岸田文雄首相の退陣表明を受けて、在任中の実績をどう評価するかについて、さまざまな声が聞かれる。外交や内政など内容が多岐にわたるため、総合的な評価を短期間で下すのが難しいところもあるだろう。
では、企業の場合はどうだろうか。上場企業においては経営トップの実績はその企業の利益水準や、市場価値である時価総額をどれだけ引き上げたかを通じて、実績を定量的に評価することが可能だ。
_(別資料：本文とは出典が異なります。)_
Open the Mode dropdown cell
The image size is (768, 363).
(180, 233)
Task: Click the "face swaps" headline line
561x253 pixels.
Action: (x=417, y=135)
そこで今回、上場企業の「凄腕」経営者が誰なのかを分かりやすく把握するために、在任期間における営業利益(営業利益がない会社は経常利益、税引前利益)の増加倍率順にランキングした。なお、就任直前決算期の利益10億円以上の企業を対象としている。
新たな収益柱を育てたU-NEXTの宇野社長
トップはU-NEXT HOLDINGSの宇野康秀社長。直近の2023年8月期の営業利益は215億円と、2014年の上場直後の本決算から17.3倍に増えている。
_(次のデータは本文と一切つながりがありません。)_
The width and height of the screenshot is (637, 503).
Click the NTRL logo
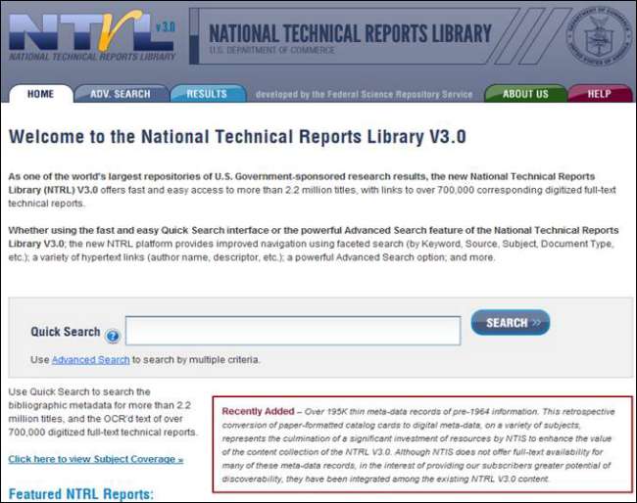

同社は飲食店など店舗向け音楽有線放送サービスを長く主力事業としてきたが、市場は成熟し成長余地が乏しい。そこで近年は動画配信に力を入れており、国内の動画配信で最大のコンテンツ数を誇る「U-NEXT」が急成長中だ。2023年には「パラビ」の運営会社も買収した。
2位は、旧都民銀行や旧八千代銀行などの再編で誕生した東京きらぼしフィナンシャルグループの渡邊壽信社長。2020年にトップに就任、2024年3月期の経常利益は当時の14.1倍の329億円となった。取引先のメインバンク化を進める戦略が奏功し、中小企業を軸に事業性融資を広げて業績を拡大している。